All our experiments confirmed the fact that the maximum significance value was very effective in detecting the relevant subspace of a test document and that training separate classifiers on separate subsets of the original data enhanced overall classification accuracy. Hybrid parallel combinations of classifiers trained on different semantic subspaces offered a significant performance improvement over single classifier learning on full data space and the use of conditional significance vectors increased subtopic classification accuracy. The performances of the various hybrid classifiers were very close to each other but all of them performed much better than the baseline single classifiers. The improvement in classifier accuracy was more with the LSHTC Corpus than the Reuters Corpus. Thus datasets with a larger number of categories benefited more from this architecture. This result is particularly encouraging for real-world applications where the number of categories would be much larger than the number present in the experimental datasets. An unexpected result from our experiments was that Reuters Headlines performed better than Reuters Full Text for the purpose of news classification. This can be attributed to the fact that Reuters Full Text contains a lot of text which is introduced to make reading interesting. From a text processing point of view, this acts as noise which interferes with the relevant words. On the other hand, Reuters Headlines provide a concise summary of the news article which improves classification accuracy.

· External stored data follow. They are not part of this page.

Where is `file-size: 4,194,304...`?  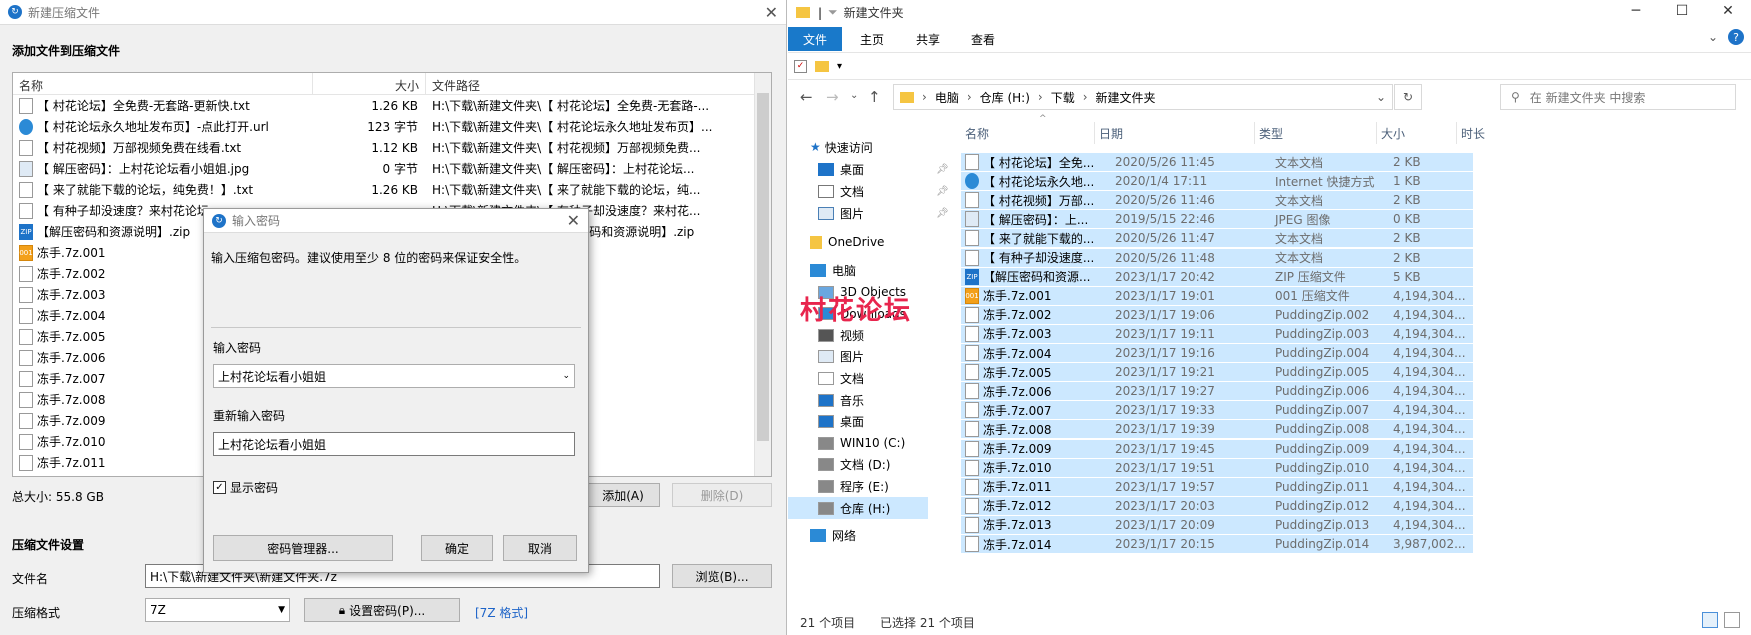
file-size: 4,194,304... is located at coordinates (1430, 506).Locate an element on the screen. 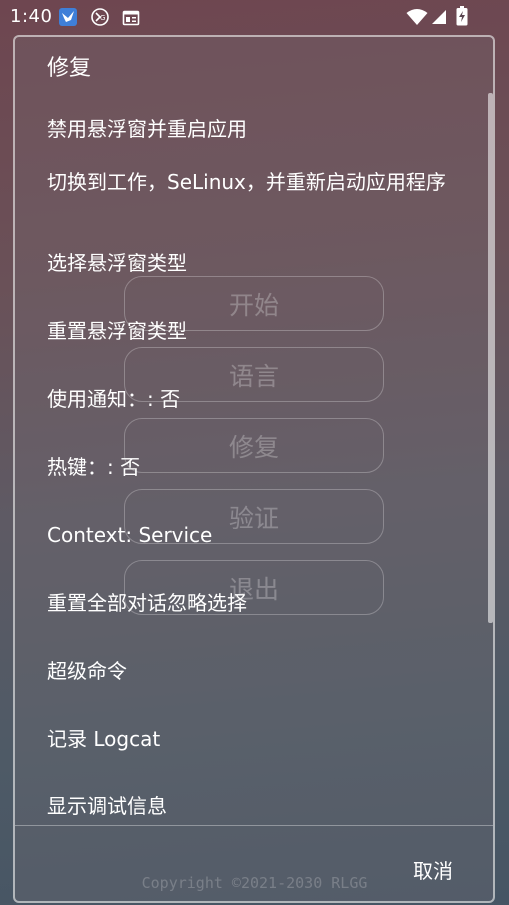 This screenshot has height=905, width=509. menu-item-record-logcat: 记录 Logcat is located at coordinates (257, 739). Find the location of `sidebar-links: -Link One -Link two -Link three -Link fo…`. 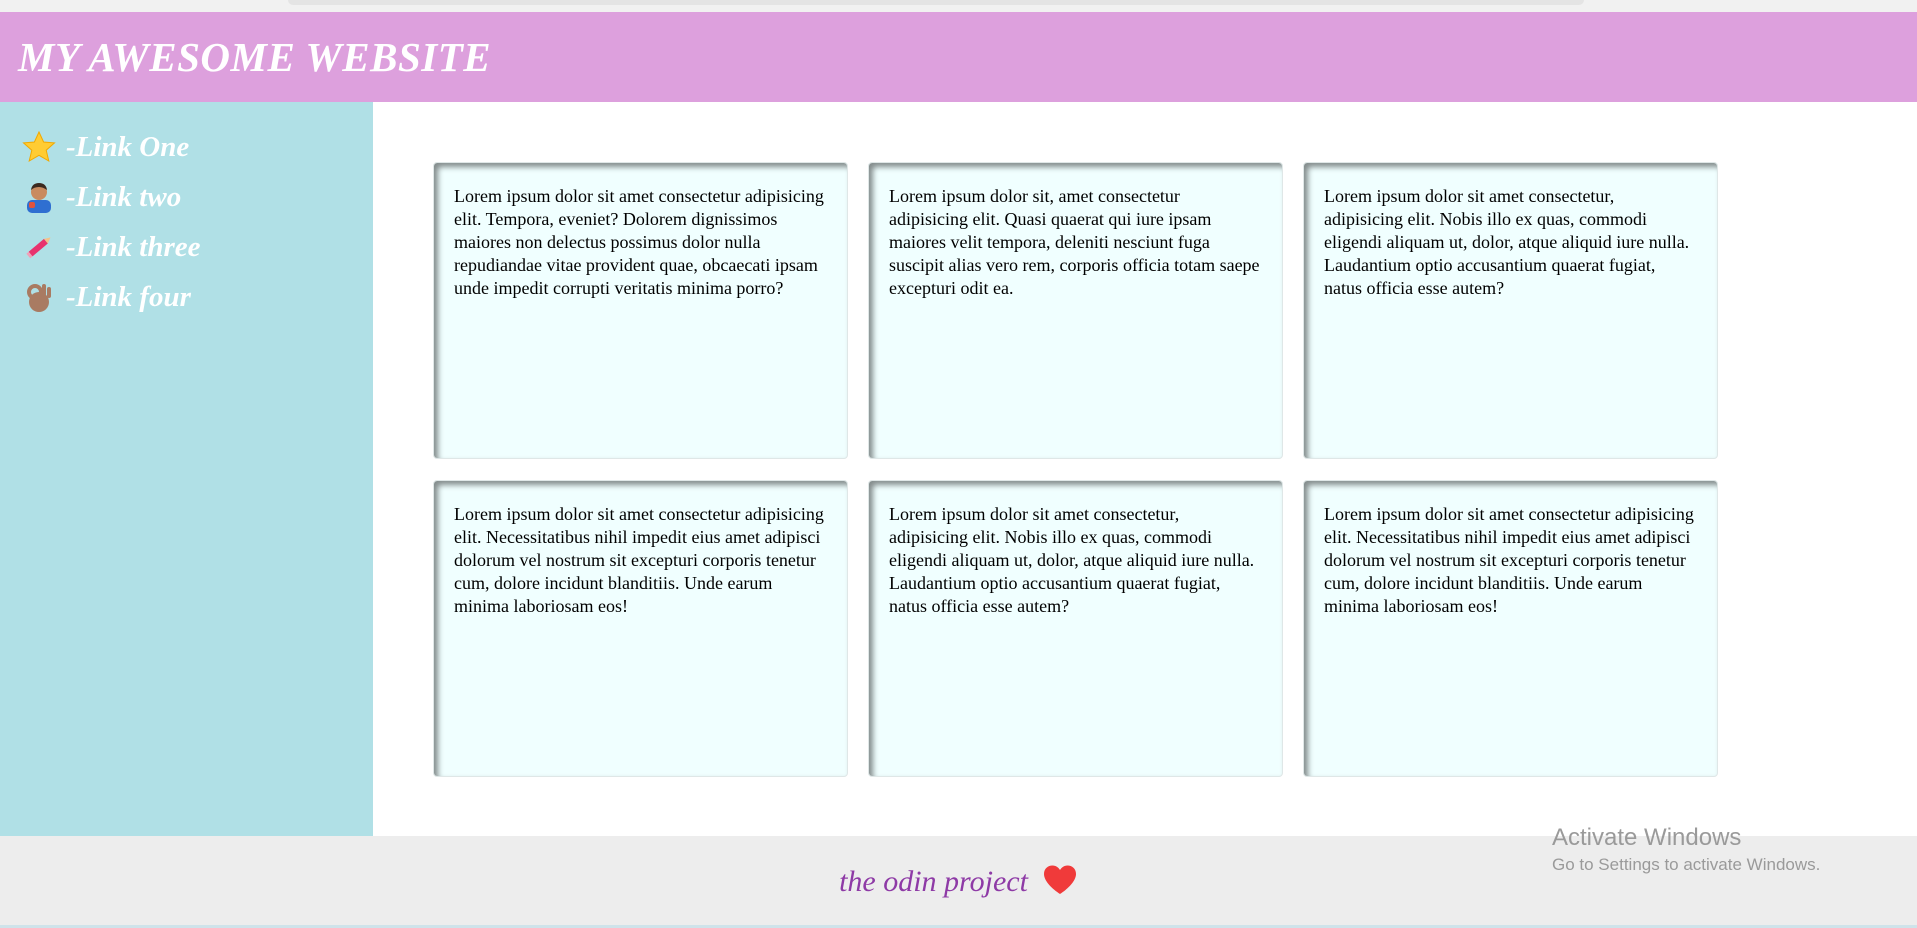

sidebar-links: -Link One -Link two -Link three -Link fo… is located at coordinates (186, 212).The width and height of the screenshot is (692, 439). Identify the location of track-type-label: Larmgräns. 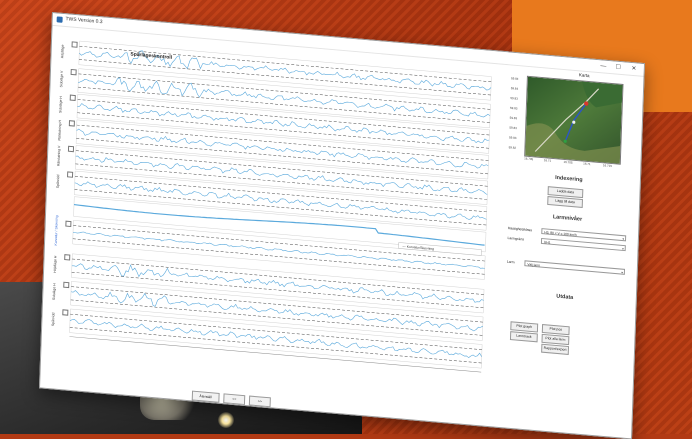
(516, 239).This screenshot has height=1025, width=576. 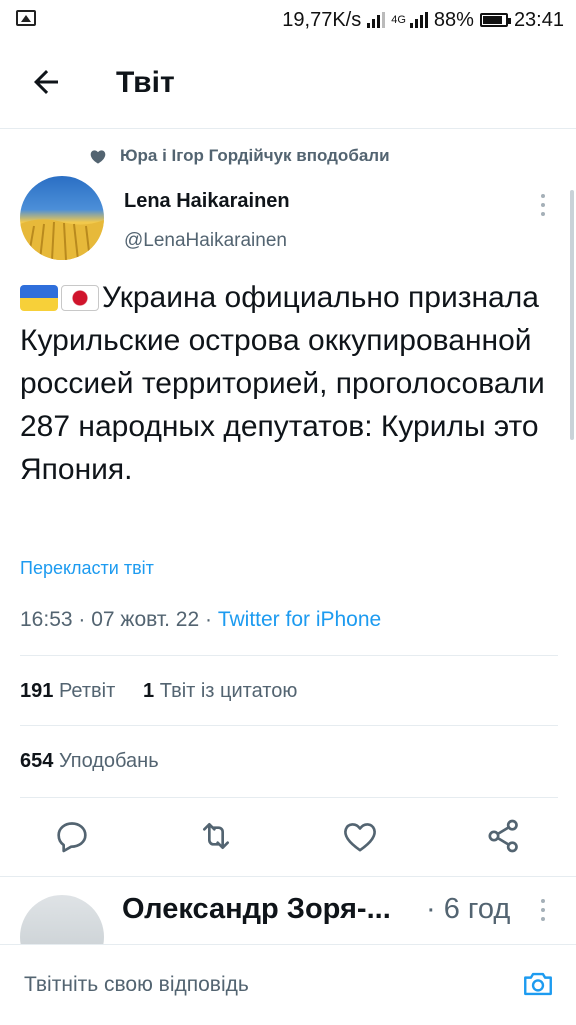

We also implemented the hybrid classifier as a meta-classifier using the same type of classifier for all subspaces. The results of this meta-classifier were similar to those of the various hybrid combinations suggesting that the method of classifier combination was more important than the classifiers themselves. Our architecture can thus be implemented with any base classifier available. The use of the meta-classifier also resulted in a considerable reduction in training and test timings along with an improvement in the classification accuracy over the corresponding single classifier.
4. Conclusion
Our experiments confirm the fact that the Maximum Significance Value is very effective in detecting the relevant subspace of a test document and that training different classifiers on different subsets of the original data enhances overall classification accuracy and significantly reduces training/testing times. The speed-up achieved is very significant in all cases. In this work, we have applied our techniques to unstructured text. However, Hybrid Parallel Classifiers can be applied to many other domains such as Image Processing, Pattern Recognition and Computer Vision where different classifiers can work on different parts of an image/pattern to improve overall recognition. Apart from image data, this technique can also be applied to image captions for image classification. Computational Biology can also benefit from this method to improve recognition within subdomains. Social Media, which has a lot of text content, can also be explored with this method for customised suggestions and marketing.